Balata Golf Balls (Are They Actually Banned?)

Published By Charl Jooste Last Updated on February 17, 2022 by Editorial Staff

Technology has allowed golf equipment to improve considerably in the last 150 years and the golf ball, the only equipment used on every shot, is no exception.

The first balls dating back to the 14th century were made by carpenters from beech wood. In the 17th century improvements allowed feathers to be stuffed inside a leather outer to create the “featherie” golf balls.

The early 1900s saw the release of the first balata golf balls with Spalding producing golf balls with balata covers in 1903.

Balata golf balls were popular amongst professionals and the best amateur golfers as they strike the ball solidly on a regular basis which prevents the ball from scuffing and cutting frequently.

Mid to high handicap golfers often have mishits thus damaging balata golf balls quickly and rendering them unplayable.

The balata cover generated higher spin rates on iron and wedge shots thus offering greater control over ball flight for highly skilled golfers.

The advances in technology eventually overtook the balata construction in the 1990s and manufacturers stopped producing it. Surlyn covers have become more popular and durable offering golfers of all levels a quality golf ball.

History Of Balata Golf Balls

In the late 1890s a visitor to B.F. Goodrich’s Rubber Goods factory, Coburn Haskell, had a golf appointment with Bertram Work, a Goodrich superintendent.

While waiting for Mr. Work, Haskell wound a bunch of rubber bands into a ball shape.

Playing with the ball by bouncing it on the floor, Haskell realized that it contained a high amount of energy.

This was used as a basis for the new golf ball. It was covered with a rubber-like material produced from the sap of the balata tree which is grown in Central America, Southern America, and the Caribbean.

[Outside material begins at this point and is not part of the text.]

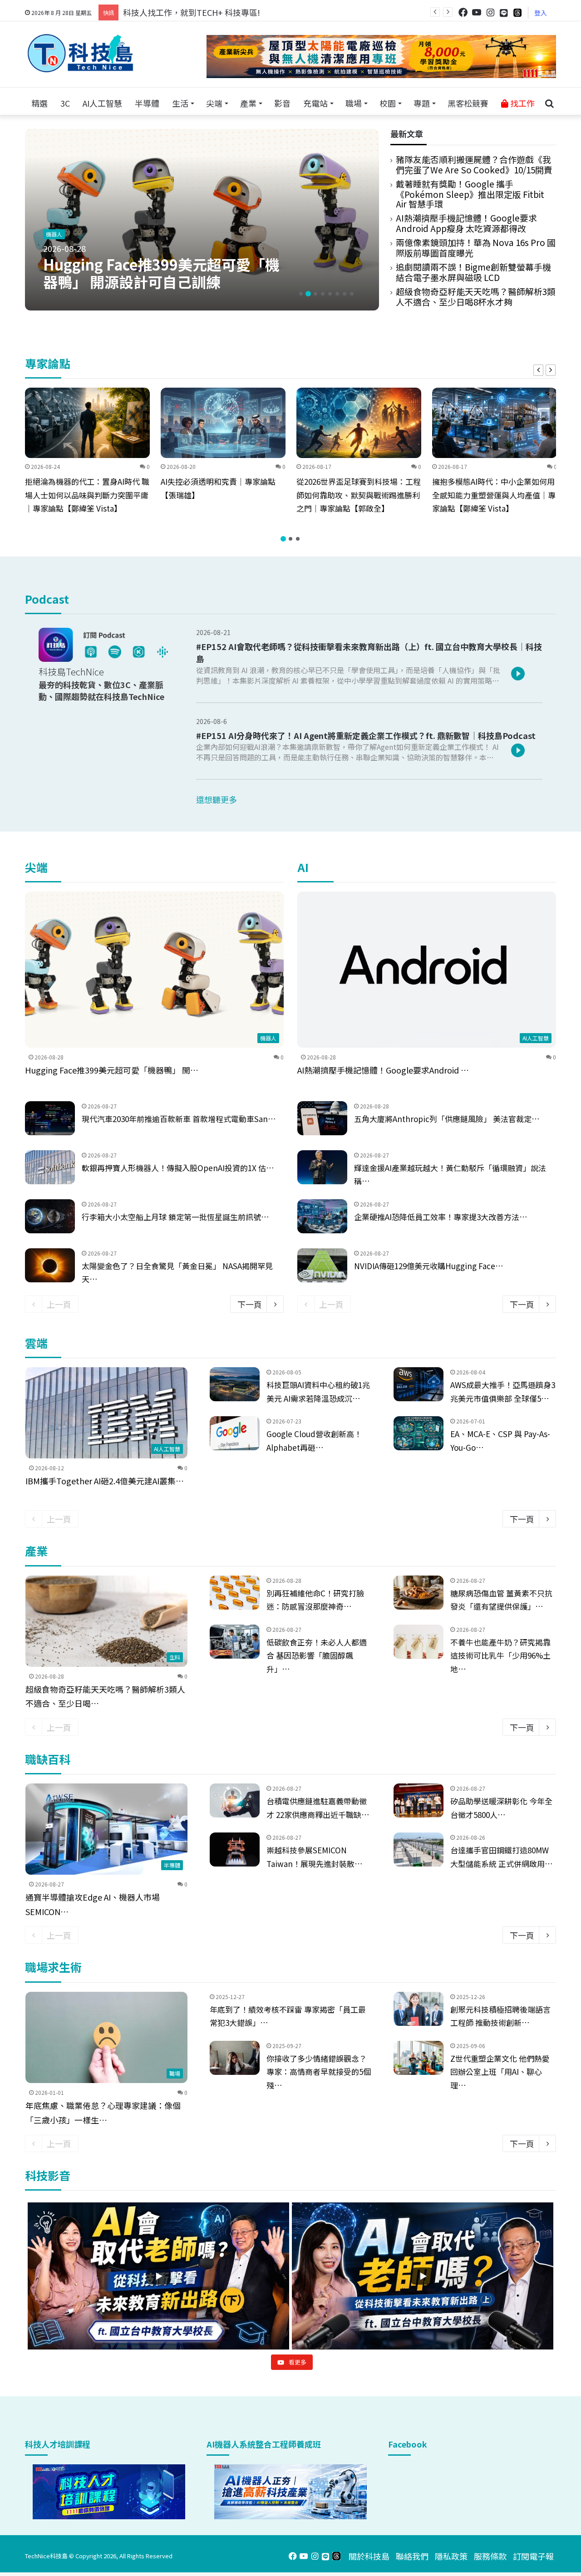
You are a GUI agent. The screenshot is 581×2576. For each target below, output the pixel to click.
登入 (540, 12)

Fortune Brands, formerly known as American Brands, brought Acushnet and its golf brands into their group in 1976.

In the 1980s Titleist experimented with balata golf balls again. Titleist tour balata balls were exceptionally soft offering unbelievable control on shots on and around the green.

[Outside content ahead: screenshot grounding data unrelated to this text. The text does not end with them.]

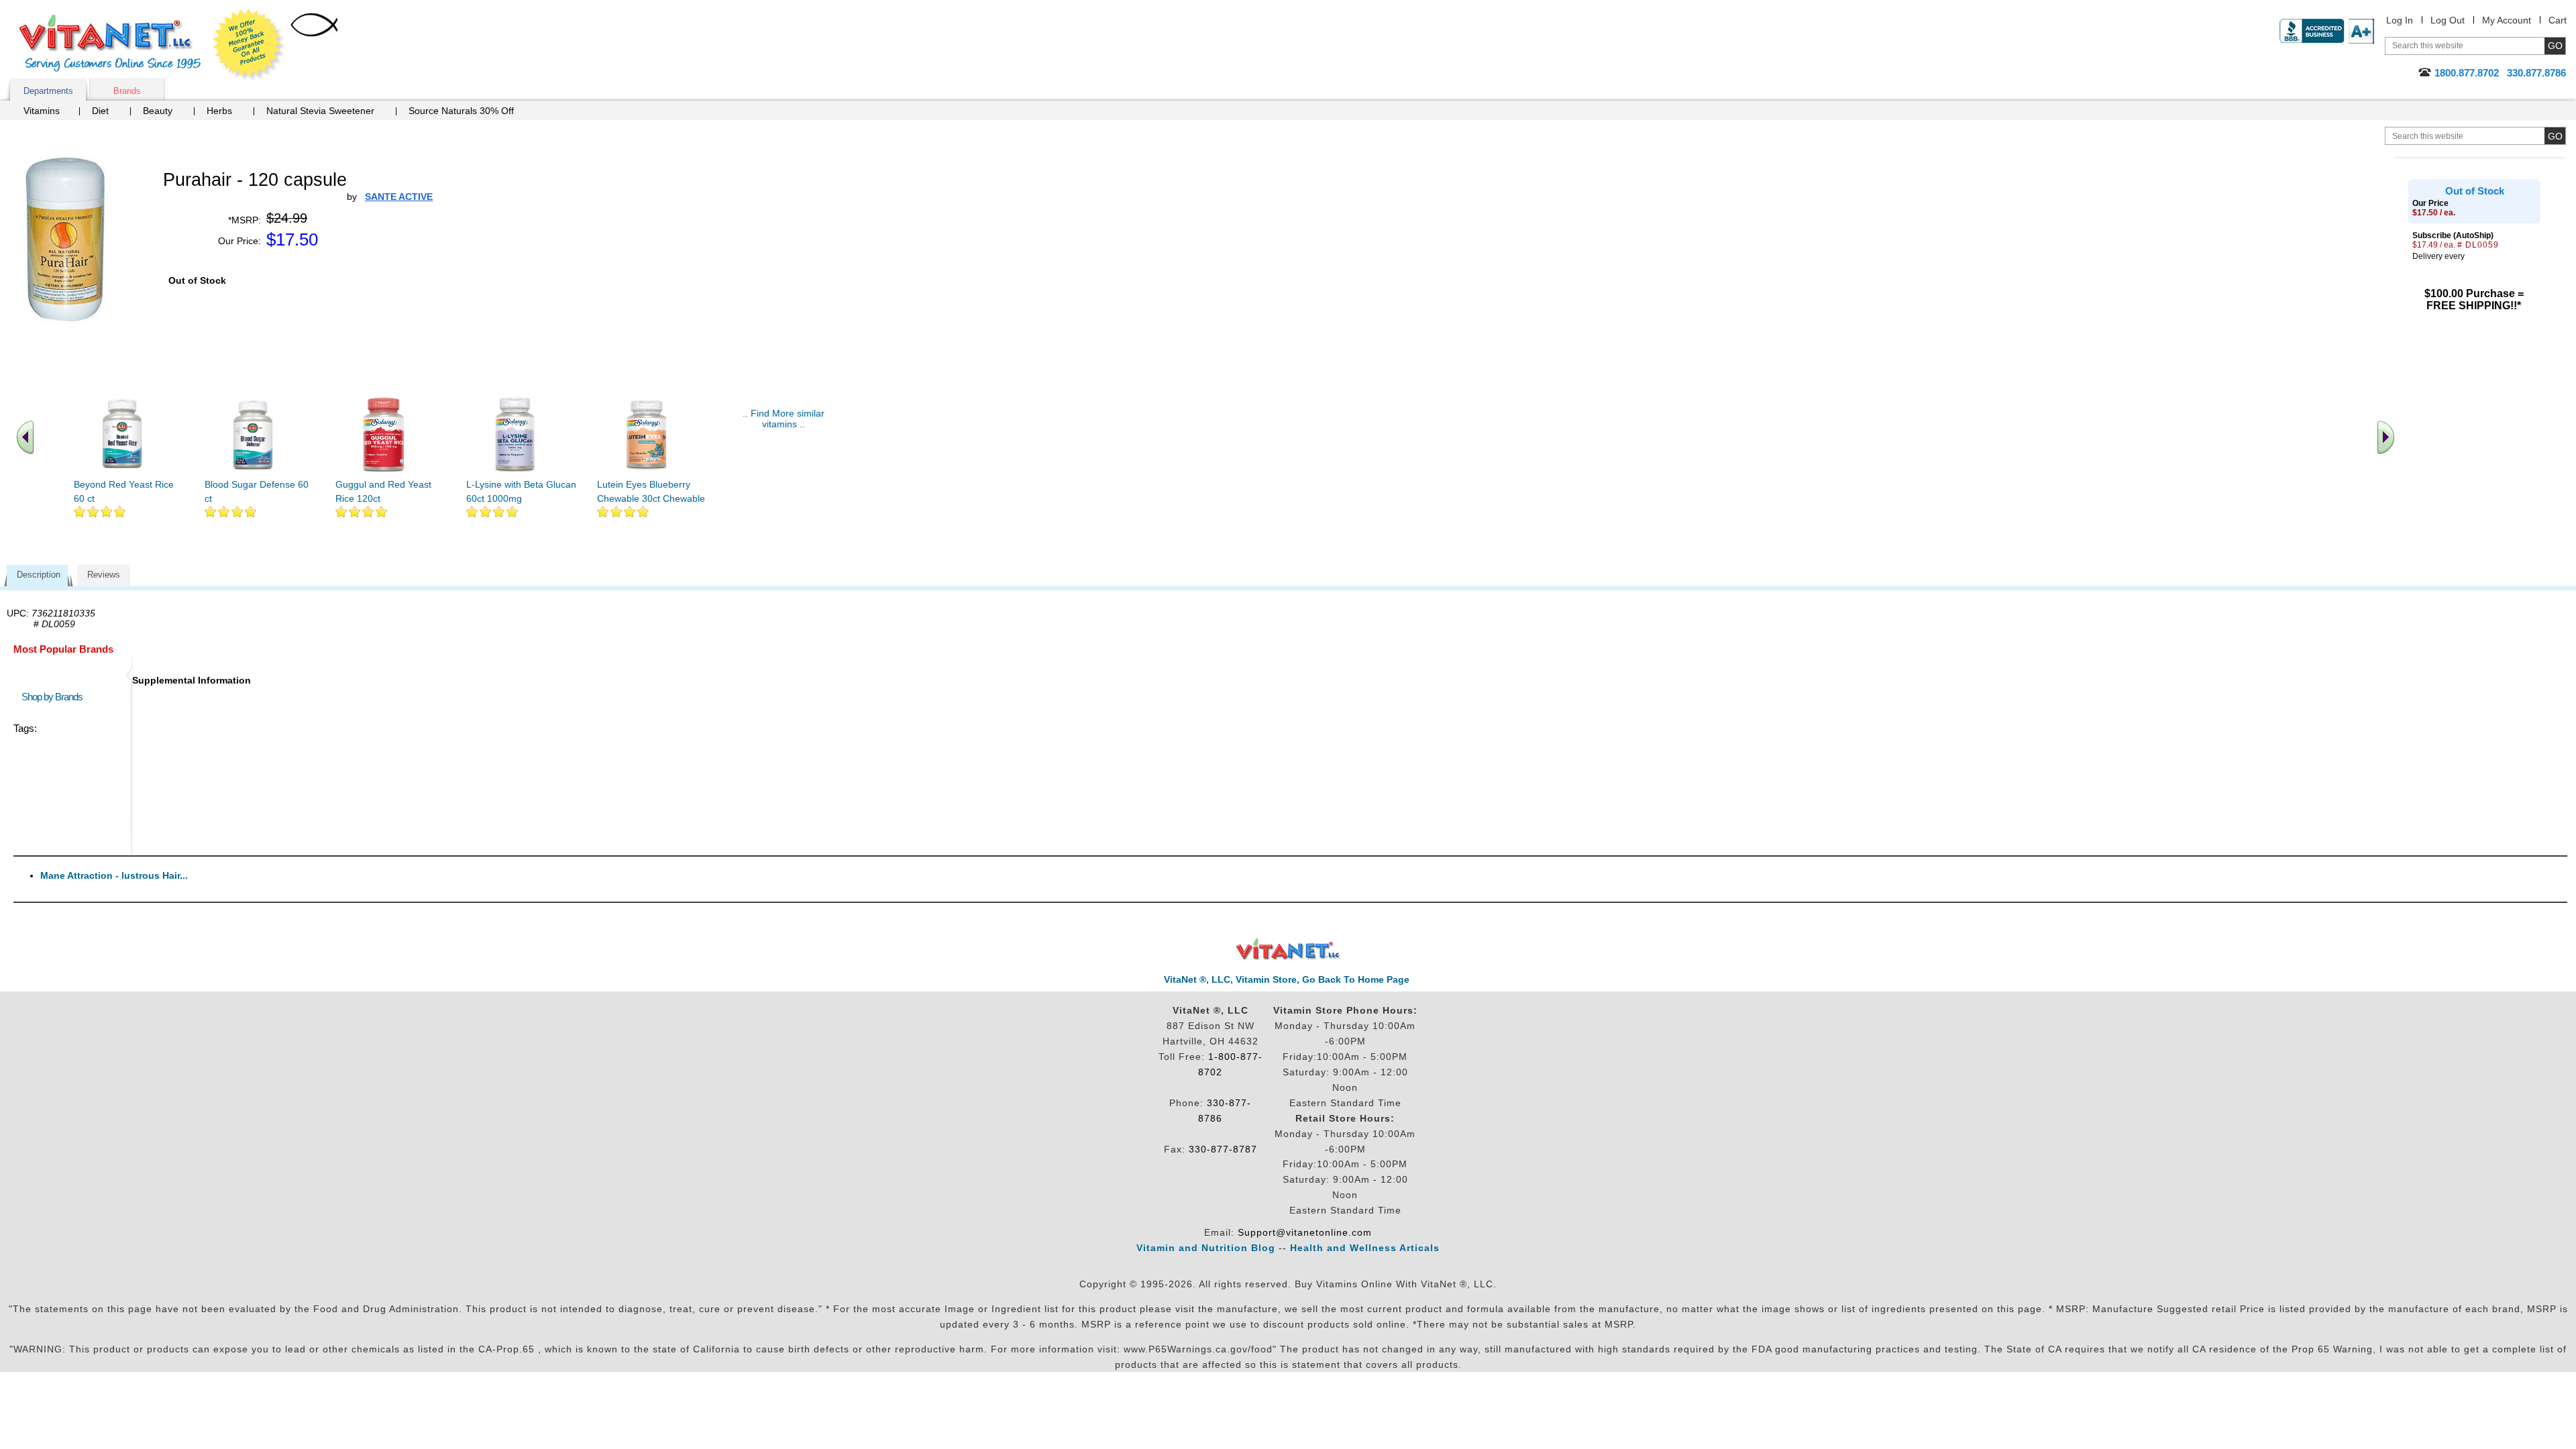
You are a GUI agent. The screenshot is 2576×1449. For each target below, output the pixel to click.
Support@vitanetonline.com (1305, 1232)
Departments (48, 91)
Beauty (157, 110)
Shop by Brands (55, 696)
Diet (100, 110)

The price and durability kept the demand for the Titleist tour balata balls at a low level making it financially not viable to continue.

To counter the low demand, Titleist produced a “Professional” ball offering the performance of a balata golf ball covered by a more durable cover.

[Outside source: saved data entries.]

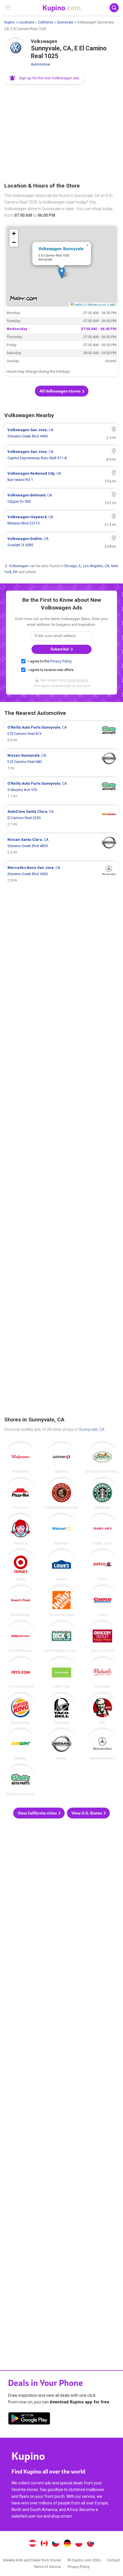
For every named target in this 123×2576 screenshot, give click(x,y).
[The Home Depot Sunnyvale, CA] (61, 1601)
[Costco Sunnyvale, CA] (102, 1601)
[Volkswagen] (15, 50)
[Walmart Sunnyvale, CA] (61, 1529)
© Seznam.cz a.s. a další (100, 304)
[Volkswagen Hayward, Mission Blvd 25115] (61, 520)
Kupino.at (32, 2544)
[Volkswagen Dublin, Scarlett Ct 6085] (61, 542)
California (45, 22)
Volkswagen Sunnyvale (61, 248)
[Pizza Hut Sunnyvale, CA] (20, 1493)
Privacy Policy (61, 661)
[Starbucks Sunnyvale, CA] (102, 1493)
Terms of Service (47, 2567)
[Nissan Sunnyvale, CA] (61, 1744)
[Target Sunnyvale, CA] (20, 1565)
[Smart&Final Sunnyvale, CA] (20, 1601)
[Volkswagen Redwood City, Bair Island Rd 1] (61, 477)
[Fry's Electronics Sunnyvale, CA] (20, 1673)
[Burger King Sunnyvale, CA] (20, 1708)
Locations (26, 22)
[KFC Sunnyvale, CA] (102, 1708)
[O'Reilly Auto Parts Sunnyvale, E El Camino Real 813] (61, 733)
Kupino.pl (79, 2544)
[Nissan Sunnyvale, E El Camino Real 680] (61, 761)
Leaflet (78, 304)
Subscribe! (60, 649)
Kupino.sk (90, 2544)
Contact (113, 2560)
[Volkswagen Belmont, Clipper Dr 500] (61, 498)
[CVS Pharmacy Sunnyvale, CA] (20, 1637)
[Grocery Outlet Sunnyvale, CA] (102, 1637)
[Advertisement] (61, 134)
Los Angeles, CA (96, 566)
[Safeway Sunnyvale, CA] (61, 1458)
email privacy (77, 680)
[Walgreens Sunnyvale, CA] (20, 1458)
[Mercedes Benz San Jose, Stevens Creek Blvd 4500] (61, 874)
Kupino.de (67, 2544)
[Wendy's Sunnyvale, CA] (20, 1529)
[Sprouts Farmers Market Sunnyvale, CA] (102, 1458)
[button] (44, 78)
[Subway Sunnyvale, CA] (20, 1744)
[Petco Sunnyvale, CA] (102, 1565)
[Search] (114, 7)
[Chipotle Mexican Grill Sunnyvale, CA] (61, 1493)
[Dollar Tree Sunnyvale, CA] (61, 1673)
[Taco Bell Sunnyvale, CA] (61, 1708)
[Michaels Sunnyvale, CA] (102, 1673)
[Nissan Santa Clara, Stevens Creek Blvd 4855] (61, 846)
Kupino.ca (44, 2544)
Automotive (40, 64)
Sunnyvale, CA (91, 1429)
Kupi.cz (55, 2544)
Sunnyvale (65, 22)
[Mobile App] (29, 2419)
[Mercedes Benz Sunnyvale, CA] (102, 1744)
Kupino (9, 22)
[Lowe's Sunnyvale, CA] (61, 1565)
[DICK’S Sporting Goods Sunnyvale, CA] (61, 1637)
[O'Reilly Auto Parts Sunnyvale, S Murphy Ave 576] (61, 790)
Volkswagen (19, 566)
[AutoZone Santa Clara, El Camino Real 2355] (61, 818)
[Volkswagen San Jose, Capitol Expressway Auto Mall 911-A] (61, 455)
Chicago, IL (72, 566)
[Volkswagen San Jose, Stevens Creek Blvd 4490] (61, 433)
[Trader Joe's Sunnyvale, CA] (102, 1529)
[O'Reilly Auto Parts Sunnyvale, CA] (20, 1780)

Why Were Balata Golf Balls Considered A Pro / Low Handicapper Ball?

Professional and low handicap golfers found that the balata golf balls generated more spin than their predecessors and the golfer could control the flight better with their irons and wedges.

Do Any Companies Still Make Balata Balls?

As far as we can ascertain no manufacturer, whether it be a large or specialty golf ball manufacturer, still produces balata golf balls.

When Did They Stop Making Balata Golf Balls?

What happened to balata golf balls?

The introduction of urethane and surlyn used in the outer cover of golf balls spelled the end for balata golf balls.

Towards the end of the 1990s solid golf balls, as opposed to the rubber band wounded golf ball, with the new cover materials started replacing balata balls.

The new materials are also more durable than the soft balata cover that can easily be scratched, dented, and damaged.

Were Balata Golf Balls Banned?

Balata golf balls conform to the standards as set by the governing bodies such as the USGA and the R&A so they are not banned from use.

Professional golfers and top-level amateurs used balata golf balls in competition play while it was the preferred ball from 1903 to the 1990s.

Can You Buy Balata Golf Balls Anywhere Today

There are no new balata golf balls for sale but you can buy used, special edition or vintage balata golf balls on e-commerce sites such as e-Bay.

This will enable you to experience the look and feel of one of the biggest advances in the history of the golf ball.